作業内容:
[1] Ensemblingを扱う文書抜粋に基づき、さまざまなモデルを組み合わせる理由を1〜3文で説明してください。
[2] Ensemblingを扱う文書抜粋を、最後の行の次から書き継いでください。

文書抜粋:

********************

事前予測モデルのEnsembling

Ensembling

さまざまなモデルを組み合わせて強力なモデルを作成することで、モデルの精度とパフォーマンスが向上します.

Voting Classifier

これは種々の単純な機械学習モデルの予測を組み合わせた方法である.(最も簡単)
これにより、平均予測値の結果が得られます.

from sklearn.ensemble import VotingClassifier
ensemble_lin_rbf = VotingClassifier(estimators=[('KNN',KNeighborsClassifier(n_neighbors=10)),
                                                ('RBF',svm.SVC(probability=True,kernel='rbf',C=0.5,gamma=0.1)),
                                                ('RFor',RandomForestClassifier(n_estimators=500,random_state=0)),
                                                ('LR',LogisticRegression(C=0.05)),
                                                ('DT',DecisionTreeClassifier(random_state=0)),
                                                ('NB',GaussianNB()),
                                                ('svm',svm.SVC(kernel='linear',probability=True))
                                               ],
                         voting='soft').fit(train_X,train_Y)
print('The accuracy for ensembled model is:',ensemble_lin_rbf.score(test_X,test_Y))
cross = cross_val_score(ensemble_lin_rbf,X,Y, cv = 10, scoring = "accuracy")
print('The cross validated score is', cross.mean())

Baaging

#Bagged KNN
from sklearn.ensemble import BaggingClassifier
model=BaggingClassifier(base_estimator=KNeighborsClassifier(n_neighbors=3),random_state=0,n_estimators=700)
model.fit(train_X,train_Y)
prediction=model.predict(test_X)
print('The accuracy for bagged KNN is:', metrics.accuracy_score(prediction,test_Y))
result=cross_val_score(model,X,Y,cv=10,scoring='accuracy')
print('The cross validated score for bagged KNN is:',result.mean())

********************

データ抜粋:
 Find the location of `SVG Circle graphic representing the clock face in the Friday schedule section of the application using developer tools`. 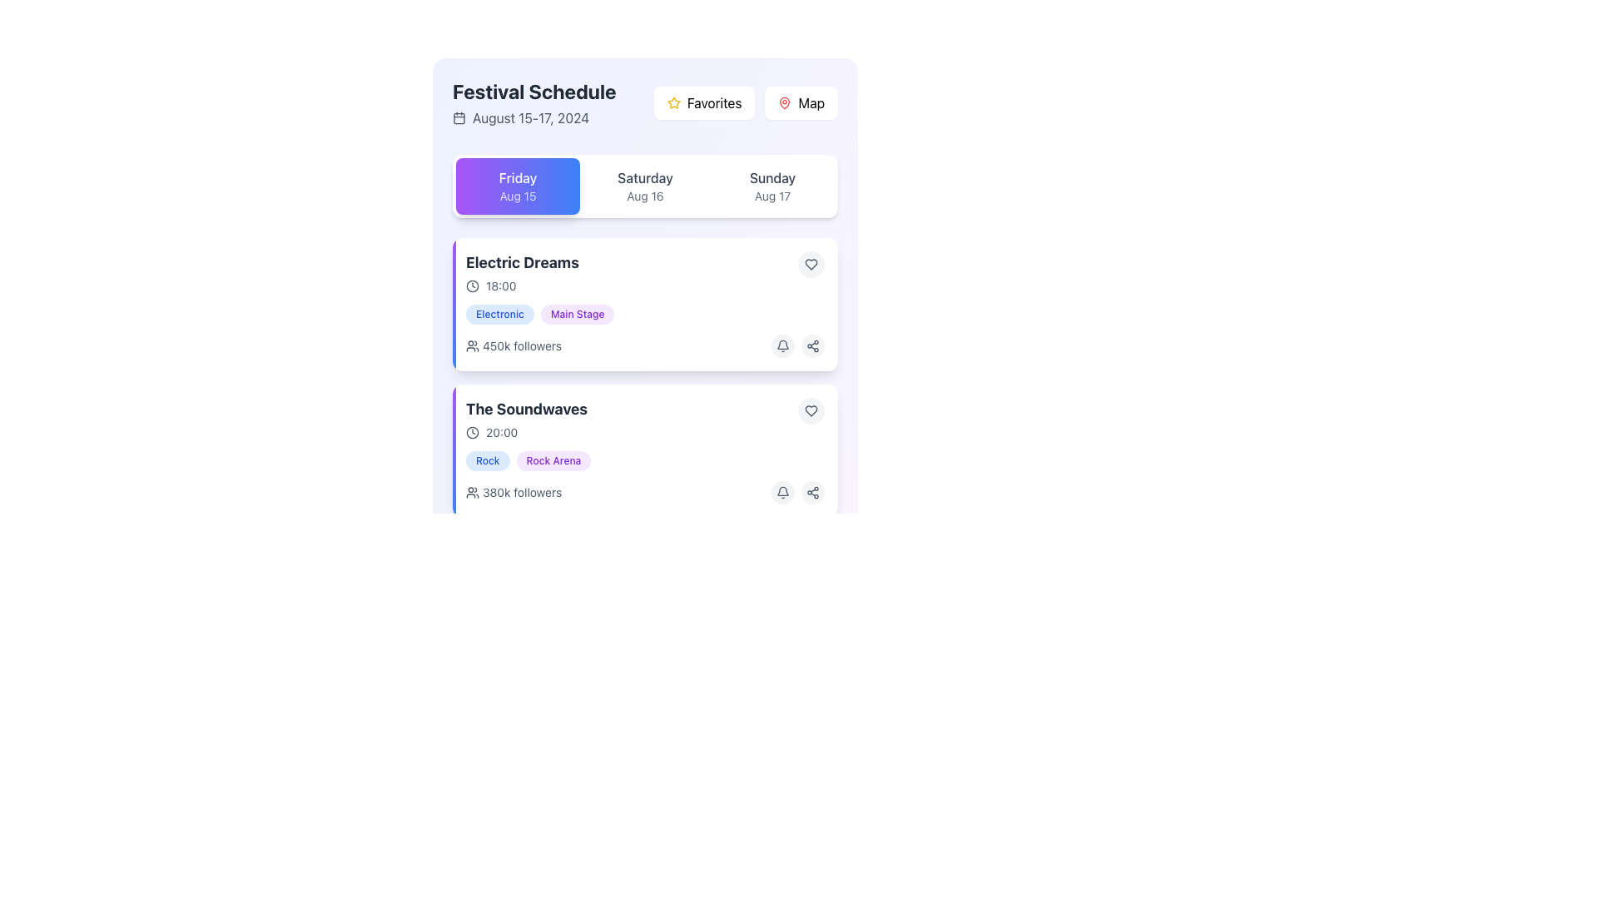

********************

あなたの回答:
[1] さまざまなモデルを組み合わせることで強力なモデルが作成されるためです。その結果、モデルの精度とパフォーマンスが向上します。

[2]
#Bagged DecisionTree
model=BaggingClassifier(base_estimator=DecisionTreeClassifier(),random_state=0,n_estimators=100)
model.fit(train_X,train_Y)
prediction=model.predict(test_X)
print('The accuracy for bagged Decision Tree is:',metrics.accuracy_score(prediction,test_Y))
result=cross_val_score(model,X,Y,cv=10,scoring='accuracy')
print('Theh cross validated score for bagged Decision Tree is:', result.mean())

Boosting

#AdaBoost(Adaptive Boosting)
from sklearn.ensemble import AdaBoostClassifier
ada=AdaBoostClassifier(n_estimators=200,random_state=0,learning_rate=0.1)
result=cross_val_score(ada,X,Y,cv=10,scoring='accuracy')
print('The cross validated score for AdaBoost is:', result.mean())

#Stochastic Gradient Boosting

from sklearn.ensemble import GradientBoostingClassifier
grad=GradientBoostingClassifier(n_estimators=500,random_state=0,learning_rate=0.1)
result=cross_val_score(grad,X,Y,cv=10,scoring='accuracy')
print('The cross validated score for Gradient Boosting is:', result.mean())

#XGBoost
import xgboost as xg
xgboost=xg.XGBClassifier(n_estimators=900,learning_rate=0.1)
result=cross_val_score(xgboost,X,Y,cv=10,scoring='accuracy')
print('The cross validated score for XGBoost is:', result.mean())

#Hyper-Parameter Tuning for AdaBoost

n_estimators = list(range(100,1100,100))
learn_rate=[0.05,0.1,0.2,0.3,0.25,0.4,0.5,0.6,0.7,0.8,0.9,1]
hyper={'n_estimators': n_estimators, 'learning_rate': learn_rate}
gd=GridSearchCV(estimator=AdaBoostClassifier(),param_grid=hyper,verbose=True)
gd.fit(X,Y)
print(gd.best_score_)
print(gd.best_estimator_)

Confusion Matrix for the Best Model

ada=AdaBoostClassifier(n_estimators=200,random_state=0,learning_rate=0.05)
result=cross_val_predict(ada,X,Y,cv=10)
sns.heatmap(confusion_matrix(Y,result),cmap='winter',annot=True,fmt='2.0f')
plt.show()

Feature Importance

f,ax=plt.subplots(2,2,figsize=(15,12))
model=RandomForestClassifier(n_estimators=500,random_state=0)
model.fit(X,Y)
pd.Series(model.feature_importances_,X.columns).sort_values(ascending=True).plot.barh(width=0.8,ax=ax[0,0])
ax[0,0].set_title('Feature Importance in Random Forests')
model=AdaBoostClassifier(n_estimators=200,learning_rate=0.05,random_state=0)
model.fit(X,Y)
pd.Series(model.feature_importances_,X.columns).sort_values(ascending=True).plot.barh(width=0.8,ax=ax[0,1],color='#ddff11')
ax[0,1].set_title('Feature Importance in AdaBoost')
model=GradientBoostingClassifier(n_estimators=500,learning_rate=0.1,random_state=0)
model.fit(X,Y)
pd.Series(model.feature_importances_,X.columns).sort_values(ascending=True).plot.barh(width=0.8,ax=ax[1,0],cmap='RdYlGn_r')
ax[1,0].set_title('Feature Importance in Gradient Boosting')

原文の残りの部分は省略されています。